In a few days I got an email from her and attached were some pictures that she had drawn. I fell in love with the warmth of her sketches. The scenes were alive with color and feeling. At that time I wasn’t seriously considering trying to get The Manger Mouse published. I hadn’t even submitted it to a publisher. So I didn’t really think about asking Debbie about doing the illustrations.

Fast-forward almost two years. I submit The Manger Mouse to my publisher and they love the story and want to publish it. They tell me they will even supply the illustrator. Problem solved. Not. I didn’t want a stranger drawing the pictures for Emma’s Christmas story. I wanted someone I knew.

After being let down once again by yet another “want to be illustrator” I became frustrated and decided to just forget it. It wasn’t meant for this little story to be told to the world. Then images of Debbie’s rustic barns started floating through my mind. I think, what the heck. What can it hurt? I’ll give this thing one more chance. So I email Debbie and ask her if she’d consider the job. We began talking and I send her a copy of The Manger Mouse. Pretty soon we were discussing deadlines, book dimensions, and sketch width and depth. That was over a year ago.

The Manger Mouse has been a labor of love, determination and mutual respect, author to illustrator, and illustrator to author. There were times this past year when I thought, Why am I doing this? Debbie and I are both in over our heads. Yes, I can write a pretty good story, and no doubt Debbie can draw beautiful pictures, but, neither one of us knew one thing about the mechanics of how to create a children’s picture book.

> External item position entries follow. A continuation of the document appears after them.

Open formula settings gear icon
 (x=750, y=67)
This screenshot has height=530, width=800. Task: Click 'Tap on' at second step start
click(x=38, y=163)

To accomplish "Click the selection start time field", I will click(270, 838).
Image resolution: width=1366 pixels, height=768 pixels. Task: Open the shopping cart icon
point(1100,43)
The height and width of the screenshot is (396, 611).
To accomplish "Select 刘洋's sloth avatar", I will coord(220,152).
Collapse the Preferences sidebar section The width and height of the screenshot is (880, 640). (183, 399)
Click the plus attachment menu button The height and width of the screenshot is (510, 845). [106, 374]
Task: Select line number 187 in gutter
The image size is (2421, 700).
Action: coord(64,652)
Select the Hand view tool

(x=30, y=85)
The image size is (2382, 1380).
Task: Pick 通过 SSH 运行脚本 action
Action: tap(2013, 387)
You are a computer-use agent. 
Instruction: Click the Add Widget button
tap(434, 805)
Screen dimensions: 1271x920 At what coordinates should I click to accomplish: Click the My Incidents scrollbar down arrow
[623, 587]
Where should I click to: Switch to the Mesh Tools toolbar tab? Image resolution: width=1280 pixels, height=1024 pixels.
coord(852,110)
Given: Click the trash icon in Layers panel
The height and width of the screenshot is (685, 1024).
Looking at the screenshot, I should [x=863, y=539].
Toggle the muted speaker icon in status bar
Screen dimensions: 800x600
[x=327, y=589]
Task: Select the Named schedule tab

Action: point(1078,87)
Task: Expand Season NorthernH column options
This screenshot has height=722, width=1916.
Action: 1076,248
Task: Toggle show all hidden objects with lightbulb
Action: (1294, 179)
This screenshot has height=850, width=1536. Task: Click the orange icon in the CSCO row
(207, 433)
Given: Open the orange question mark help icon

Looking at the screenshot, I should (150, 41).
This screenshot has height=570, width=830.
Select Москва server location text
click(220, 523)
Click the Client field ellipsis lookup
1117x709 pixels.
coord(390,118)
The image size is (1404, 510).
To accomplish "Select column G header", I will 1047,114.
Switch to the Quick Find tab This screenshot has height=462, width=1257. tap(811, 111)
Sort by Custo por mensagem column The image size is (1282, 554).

Not knowing the meaning of the words, “give up” we trudge forward. After Debbie’s many hours of research and sending tons of emails back and forth to the design department at our publishing house, Ambassador International we finally were ready to submit the story, and illustrations to the publisher. Debbie even broke her shoulder about half way through drawing the illustrations. The Devil worked really hard to stop the presses on this little book.

I truly believe that any two other women would have thrown in the towel. But God had a plan in mind when he brought two like-minded kids together back in grade school. He knew that forty years later these old buddies would meet again and deliver a book to the world that would glorify Him. Two old friends with a streak of stubbornness were the pair to get this job done. To God be the glory, and to His Son, Jesus I dedicate the release of this story and art.

This Saturday, September 28th Debbie is traveling down from her home in Richmond, Virginia and will join me at the Pumpkin Festival in our hometown of Elkin, N.C. Together we’ll be signing copies of The Manger Mouse. I don’t know about you, but I think it’s pretty special that two old friends who hadn’t seen each other in three decades reunitersz_sarah_delivery_manger_mousersz_debbie_wall_photo to publish a book together.

Looking forward to seeing you on Saturday.